How to complete this task ->
Which lines of the entries contain the string "Clear"? Copy each of them.

Stored records ->
----------------------------------------

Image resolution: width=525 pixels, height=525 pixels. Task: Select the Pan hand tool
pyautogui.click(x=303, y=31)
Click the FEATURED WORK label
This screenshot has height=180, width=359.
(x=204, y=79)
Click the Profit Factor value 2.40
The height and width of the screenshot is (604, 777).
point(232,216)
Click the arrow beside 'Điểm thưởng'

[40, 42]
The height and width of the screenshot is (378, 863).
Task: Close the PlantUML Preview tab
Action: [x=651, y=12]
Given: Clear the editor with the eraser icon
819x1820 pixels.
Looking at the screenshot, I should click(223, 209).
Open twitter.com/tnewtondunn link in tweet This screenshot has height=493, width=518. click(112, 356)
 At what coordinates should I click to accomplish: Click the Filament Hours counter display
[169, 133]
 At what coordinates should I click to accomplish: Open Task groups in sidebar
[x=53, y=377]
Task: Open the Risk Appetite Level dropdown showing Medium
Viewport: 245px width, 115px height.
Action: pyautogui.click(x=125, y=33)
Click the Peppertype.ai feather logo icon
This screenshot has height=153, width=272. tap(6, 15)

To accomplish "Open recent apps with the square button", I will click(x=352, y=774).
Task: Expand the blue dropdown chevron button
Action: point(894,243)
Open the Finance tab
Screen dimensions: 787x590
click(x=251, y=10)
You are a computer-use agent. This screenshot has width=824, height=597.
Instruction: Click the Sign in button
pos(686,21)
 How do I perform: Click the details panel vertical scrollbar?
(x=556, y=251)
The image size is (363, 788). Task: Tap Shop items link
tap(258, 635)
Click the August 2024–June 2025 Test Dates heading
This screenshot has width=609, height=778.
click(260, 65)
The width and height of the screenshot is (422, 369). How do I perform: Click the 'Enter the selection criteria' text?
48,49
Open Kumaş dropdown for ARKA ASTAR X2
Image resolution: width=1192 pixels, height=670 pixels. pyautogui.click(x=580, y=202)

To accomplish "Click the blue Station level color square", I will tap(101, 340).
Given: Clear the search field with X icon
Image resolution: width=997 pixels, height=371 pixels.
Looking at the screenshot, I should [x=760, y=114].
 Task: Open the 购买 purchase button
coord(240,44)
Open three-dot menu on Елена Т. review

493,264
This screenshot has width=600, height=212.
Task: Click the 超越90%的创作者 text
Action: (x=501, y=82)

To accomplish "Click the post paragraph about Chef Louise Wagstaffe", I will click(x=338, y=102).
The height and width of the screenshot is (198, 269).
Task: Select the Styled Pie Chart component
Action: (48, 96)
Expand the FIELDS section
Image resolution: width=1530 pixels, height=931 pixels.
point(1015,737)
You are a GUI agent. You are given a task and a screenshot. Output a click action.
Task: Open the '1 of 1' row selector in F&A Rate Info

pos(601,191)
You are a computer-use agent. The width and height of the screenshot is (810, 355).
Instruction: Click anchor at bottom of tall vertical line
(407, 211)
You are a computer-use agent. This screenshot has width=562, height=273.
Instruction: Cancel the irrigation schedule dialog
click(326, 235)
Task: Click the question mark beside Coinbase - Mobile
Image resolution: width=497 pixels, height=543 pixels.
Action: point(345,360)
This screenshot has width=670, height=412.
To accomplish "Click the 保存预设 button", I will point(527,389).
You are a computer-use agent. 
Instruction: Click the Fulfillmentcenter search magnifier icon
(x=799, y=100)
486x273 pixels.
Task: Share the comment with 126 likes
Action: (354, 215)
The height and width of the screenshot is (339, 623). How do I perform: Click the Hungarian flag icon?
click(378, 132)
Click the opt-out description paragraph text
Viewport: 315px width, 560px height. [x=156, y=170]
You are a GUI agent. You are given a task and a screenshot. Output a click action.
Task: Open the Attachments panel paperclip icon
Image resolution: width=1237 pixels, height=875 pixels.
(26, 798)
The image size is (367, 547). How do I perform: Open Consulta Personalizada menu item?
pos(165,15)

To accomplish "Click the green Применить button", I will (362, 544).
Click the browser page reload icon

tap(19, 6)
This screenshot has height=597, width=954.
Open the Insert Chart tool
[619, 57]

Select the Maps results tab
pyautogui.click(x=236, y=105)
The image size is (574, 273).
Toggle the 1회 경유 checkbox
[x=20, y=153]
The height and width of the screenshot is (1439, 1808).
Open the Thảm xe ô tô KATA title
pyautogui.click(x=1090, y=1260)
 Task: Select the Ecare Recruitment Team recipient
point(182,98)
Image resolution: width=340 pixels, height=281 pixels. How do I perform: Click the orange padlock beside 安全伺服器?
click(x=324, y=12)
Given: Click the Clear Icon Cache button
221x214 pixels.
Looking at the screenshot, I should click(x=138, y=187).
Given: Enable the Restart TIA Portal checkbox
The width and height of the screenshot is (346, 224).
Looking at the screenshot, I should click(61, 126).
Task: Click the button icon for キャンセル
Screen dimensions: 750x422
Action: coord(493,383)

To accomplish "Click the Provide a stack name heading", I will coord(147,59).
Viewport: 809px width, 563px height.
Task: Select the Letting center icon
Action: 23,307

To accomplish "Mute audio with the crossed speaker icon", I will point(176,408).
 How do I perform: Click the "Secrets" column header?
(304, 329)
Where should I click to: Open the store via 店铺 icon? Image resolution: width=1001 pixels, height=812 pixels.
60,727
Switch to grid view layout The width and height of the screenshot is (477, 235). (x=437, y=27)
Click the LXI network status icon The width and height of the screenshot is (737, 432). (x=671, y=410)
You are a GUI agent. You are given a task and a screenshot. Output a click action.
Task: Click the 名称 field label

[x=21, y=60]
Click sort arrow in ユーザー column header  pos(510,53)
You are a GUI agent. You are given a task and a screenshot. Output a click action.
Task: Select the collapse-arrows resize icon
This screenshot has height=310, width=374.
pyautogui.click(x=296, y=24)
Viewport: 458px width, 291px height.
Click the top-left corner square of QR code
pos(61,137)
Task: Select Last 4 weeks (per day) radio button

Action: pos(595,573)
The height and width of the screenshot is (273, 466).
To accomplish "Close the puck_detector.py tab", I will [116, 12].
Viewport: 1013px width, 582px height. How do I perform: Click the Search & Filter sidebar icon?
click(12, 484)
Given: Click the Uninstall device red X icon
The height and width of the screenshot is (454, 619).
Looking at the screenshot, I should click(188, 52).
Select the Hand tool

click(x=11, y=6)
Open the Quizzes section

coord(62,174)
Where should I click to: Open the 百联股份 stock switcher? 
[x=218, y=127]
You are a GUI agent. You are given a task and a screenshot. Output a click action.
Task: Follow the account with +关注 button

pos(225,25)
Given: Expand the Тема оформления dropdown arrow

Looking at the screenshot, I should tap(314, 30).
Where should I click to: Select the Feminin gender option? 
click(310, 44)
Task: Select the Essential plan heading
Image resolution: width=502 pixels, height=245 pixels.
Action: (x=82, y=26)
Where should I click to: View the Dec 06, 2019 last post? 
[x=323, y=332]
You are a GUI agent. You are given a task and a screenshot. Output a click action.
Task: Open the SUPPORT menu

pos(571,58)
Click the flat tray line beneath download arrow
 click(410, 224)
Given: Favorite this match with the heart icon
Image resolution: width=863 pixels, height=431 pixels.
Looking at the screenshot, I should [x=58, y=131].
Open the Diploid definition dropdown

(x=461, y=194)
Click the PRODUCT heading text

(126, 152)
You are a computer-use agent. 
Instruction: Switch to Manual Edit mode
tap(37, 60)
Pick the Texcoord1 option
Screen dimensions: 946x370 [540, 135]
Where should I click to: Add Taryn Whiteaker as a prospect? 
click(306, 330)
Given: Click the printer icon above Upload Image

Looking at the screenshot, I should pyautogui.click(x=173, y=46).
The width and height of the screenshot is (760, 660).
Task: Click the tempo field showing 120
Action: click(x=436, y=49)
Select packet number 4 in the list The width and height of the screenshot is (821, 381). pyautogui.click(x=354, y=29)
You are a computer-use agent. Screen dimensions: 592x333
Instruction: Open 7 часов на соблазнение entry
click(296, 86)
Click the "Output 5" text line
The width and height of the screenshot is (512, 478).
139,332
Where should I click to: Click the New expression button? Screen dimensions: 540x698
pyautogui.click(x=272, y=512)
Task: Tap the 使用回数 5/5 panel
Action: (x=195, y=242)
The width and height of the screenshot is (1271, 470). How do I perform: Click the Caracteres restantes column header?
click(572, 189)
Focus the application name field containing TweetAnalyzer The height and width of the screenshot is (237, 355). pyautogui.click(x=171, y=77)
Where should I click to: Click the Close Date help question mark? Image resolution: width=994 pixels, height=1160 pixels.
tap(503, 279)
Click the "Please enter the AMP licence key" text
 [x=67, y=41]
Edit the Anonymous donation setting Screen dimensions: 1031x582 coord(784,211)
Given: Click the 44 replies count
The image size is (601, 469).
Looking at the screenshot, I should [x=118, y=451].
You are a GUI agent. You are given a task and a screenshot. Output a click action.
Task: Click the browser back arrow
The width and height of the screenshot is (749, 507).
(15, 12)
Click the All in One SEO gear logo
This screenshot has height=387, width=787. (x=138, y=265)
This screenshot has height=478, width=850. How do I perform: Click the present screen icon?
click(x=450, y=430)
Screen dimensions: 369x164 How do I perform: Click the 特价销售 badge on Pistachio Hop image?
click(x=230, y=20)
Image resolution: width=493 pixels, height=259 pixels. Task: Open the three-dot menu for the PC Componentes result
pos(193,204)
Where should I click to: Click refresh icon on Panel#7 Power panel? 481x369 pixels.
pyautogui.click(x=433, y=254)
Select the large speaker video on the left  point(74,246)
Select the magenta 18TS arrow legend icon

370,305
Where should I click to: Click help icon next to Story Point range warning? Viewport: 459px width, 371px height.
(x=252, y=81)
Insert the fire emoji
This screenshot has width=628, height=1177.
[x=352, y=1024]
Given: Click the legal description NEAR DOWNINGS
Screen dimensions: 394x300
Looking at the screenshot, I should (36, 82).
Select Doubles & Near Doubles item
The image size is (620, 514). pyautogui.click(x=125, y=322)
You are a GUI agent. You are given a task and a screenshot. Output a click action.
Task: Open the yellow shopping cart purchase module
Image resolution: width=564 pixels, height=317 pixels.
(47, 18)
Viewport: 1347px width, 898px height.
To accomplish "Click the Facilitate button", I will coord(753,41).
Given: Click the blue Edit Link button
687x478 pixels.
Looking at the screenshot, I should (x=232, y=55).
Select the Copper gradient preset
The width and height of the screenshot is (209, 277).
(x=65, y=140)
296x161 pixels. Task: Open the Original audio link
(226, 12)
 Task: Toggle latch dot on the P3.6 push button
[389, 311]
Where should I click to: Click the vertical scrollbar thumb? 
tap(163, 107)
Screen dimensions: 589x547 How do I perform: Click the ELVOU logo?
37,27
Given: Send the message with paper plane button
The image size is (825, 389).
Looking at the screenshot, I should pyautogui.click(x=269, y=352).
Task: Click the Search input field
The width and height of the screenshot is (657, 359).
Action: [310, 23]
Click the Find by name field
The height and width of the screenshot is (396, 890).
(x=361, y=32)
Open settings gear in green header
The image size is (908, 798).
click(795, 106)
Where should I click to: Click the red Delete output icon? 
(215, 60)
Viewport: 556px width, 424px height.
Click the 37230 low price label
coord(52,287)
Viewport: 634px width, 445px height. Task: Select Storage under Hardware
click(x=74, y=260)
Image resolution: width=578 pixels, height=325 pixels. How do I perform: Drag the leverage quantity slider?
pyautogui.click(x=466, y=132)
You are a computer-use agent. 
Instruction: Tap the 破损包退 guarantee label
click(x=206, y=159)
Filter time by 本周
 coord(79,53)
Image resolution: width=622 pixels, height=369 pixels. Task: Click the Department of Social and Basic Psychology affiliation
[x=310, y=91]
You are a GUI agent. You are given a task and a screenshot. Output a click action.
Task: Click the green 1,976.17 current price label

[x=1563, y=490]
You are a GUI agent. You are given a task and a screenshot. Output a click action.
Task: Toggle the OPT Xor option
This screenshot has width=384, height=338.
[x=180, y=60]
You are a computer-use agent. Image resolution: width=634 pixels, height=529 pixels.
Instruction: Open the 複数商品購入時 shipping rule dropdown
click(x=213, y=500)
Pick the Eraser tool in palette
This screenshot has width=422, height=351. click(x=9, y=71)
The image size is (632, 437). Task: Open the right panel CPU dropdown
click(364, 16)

----------------------------------------

Answer box ->
Given: Clear the editor with the eraser icon
Given: Clear the search field with X icon
Given: Click the Clear Icon Cache button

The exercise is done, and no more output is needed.